Tingkatkan Kompetensi Hukum, Aparatur Pengadilan Negeri Siak Sri Indrapura Ikuti FGD Implementasi KUHP Baru

Siak Sri Indrapura – Jumat 30 Januari 2026 Jajaran hakim dan tenaga teknis Pengadilan Negeri (PN) Siak Sri Indrapura mengikuti kegiatan Dialog Interaktif Prima (Pengadilan Tinggi Riau Menyapa) Episode 16 yang diselenggarakan oleh Pengadilan Tinggi Riau. Kegiatan yang dikemas dalam bentuk Focus Group Discussion (FGD) ini mengusung tema krusial, yakni “Implementasi KUHP, KUHAP dan Penyesuaian Pidana bagi Aparatur Peradilan Wilayah Hukum Pengadilan Tinggi Riau”.

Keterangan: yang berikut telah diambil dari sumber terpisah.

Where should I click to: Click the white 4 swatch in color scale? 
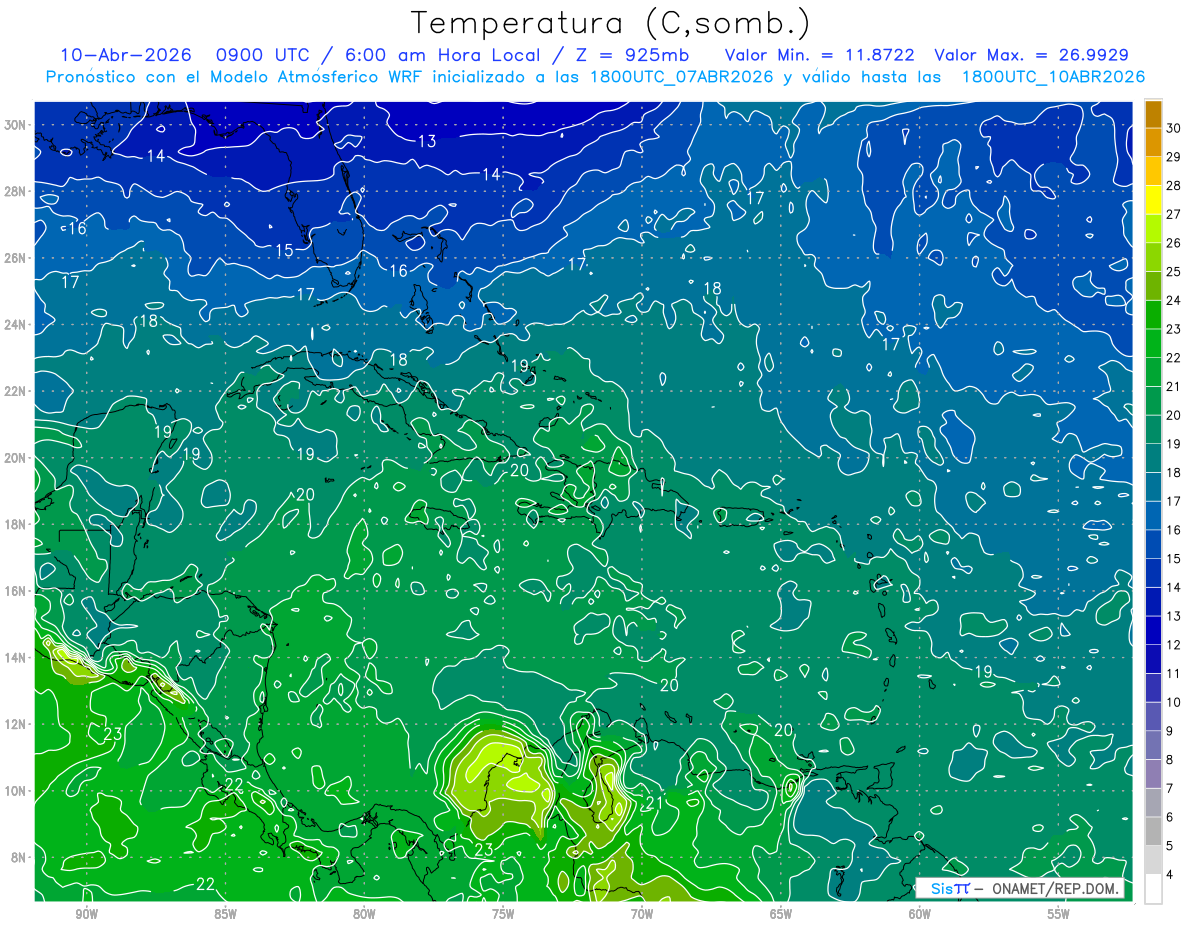tap(1153, 888)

Seluruh aparatur PN Siak Sri Indrapura mengikuti rangkaian acara ini secara daring melalui aplikasi Zoom Meeting dari kantor operasional mereka. Partisipasi aktif ini merupakan tindak lanjut dari undangan resmi Ketua Pengadilan Tinggi Riau, YM. Ibu Dr. Hj. Diah Sulastri Dewi, S.H., M.H., guna memastikan seluruh tenaga teknis peradilan di wilayah Riau memiliki pemahaman yang selaras mengenai regulasi pidana terbaru.

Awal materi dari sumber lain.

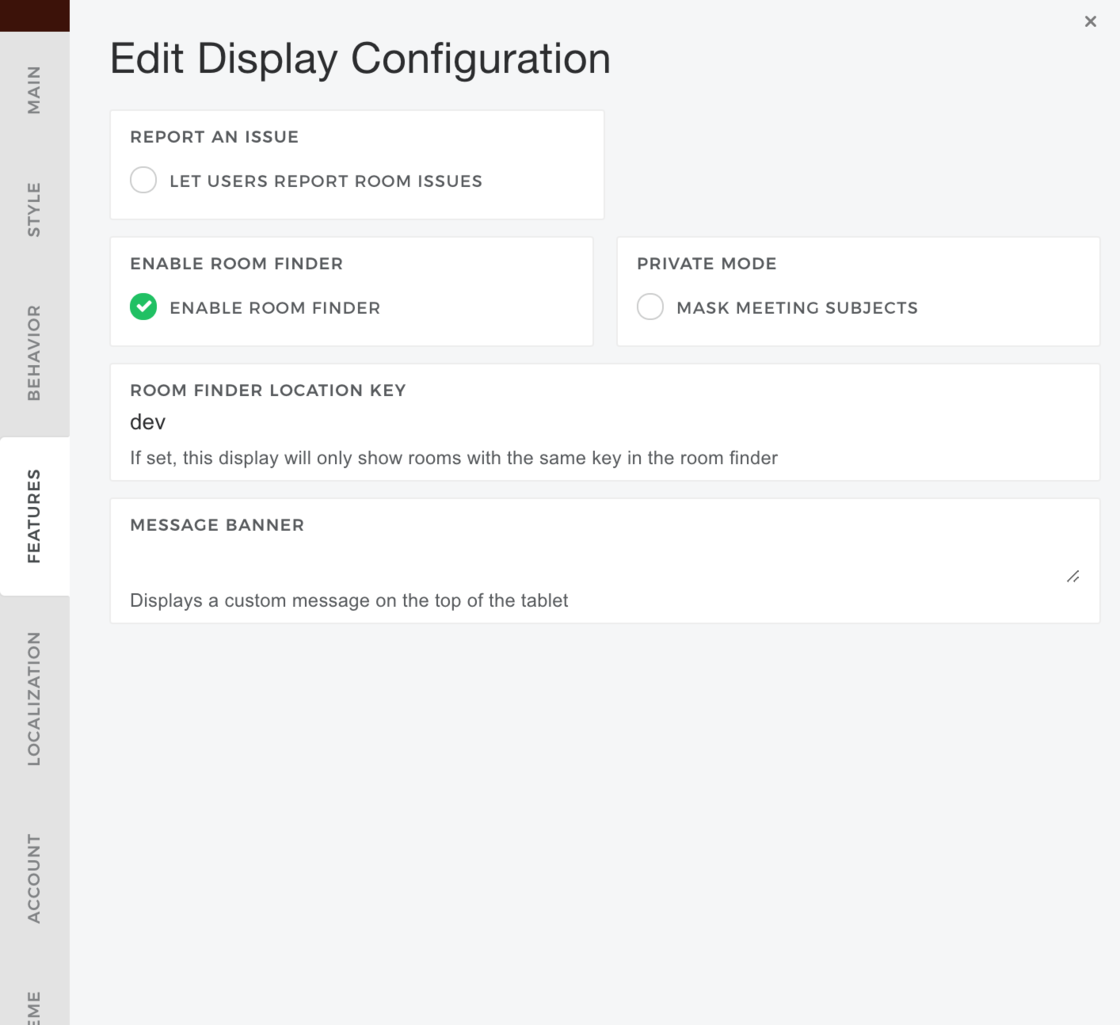Open the Localization tab
1120x1025 pixels.
click(34, 700)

Kegiatan FGD ini terbagi menjadi dua sesi utama yang menghadirkan narasumber otoritatif di bidang hukum pidana:
Sesi Pertama (13:30 – 16:00 WIB): Menghadirkan Prof. Harkristuti Harkrisnowo, S.H., M.A., Ph.D., seorang Guru Besar dan Pakar Hukum Pidana serta Hak Asasi Manusia. Beliau membedah tantangan dan penyesuaian yang diperlukan dalam implementasi KUHP nasional yang baru.

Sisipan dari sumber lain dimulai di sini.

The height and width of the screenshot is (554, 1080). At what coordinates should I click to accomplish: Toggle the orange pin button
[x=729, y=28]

Sesi Kedua (19:00 – 22:00 WIB): Menghadirkan YM. Dr. H. Prim Haryadi, S.H., M.H., selaku Ketua Kamar Pidana Mahkamah Agung RI. Sesi ini berfokus pada kebijakan teknis yudisial dan penyesuaian praktik persidangan bagi aparatur peradilan.
Keikutsertaan PN Siak Sri Indrapura dalam agenda “Prima Episode 16” ini menunjukkan komitmen lembaga dalam meningkatkan kualitas intelektual dan profesionalisme SDM. Dengan pemahaman mendalam mengenai implementasi KUHP dan KUHAP, diharapkan proses penegakan hukum di wilayah Siak dapat berjalan lebih efektif, akuntabel, dan sesuai dengan perkembangan hukum nasional terkini.
Meskipun dilaksanakan secara daring bagi para hakim dan tenaga teknis, esensi diskusi tetap berjalan interaktif dan penuh bobot edukasi.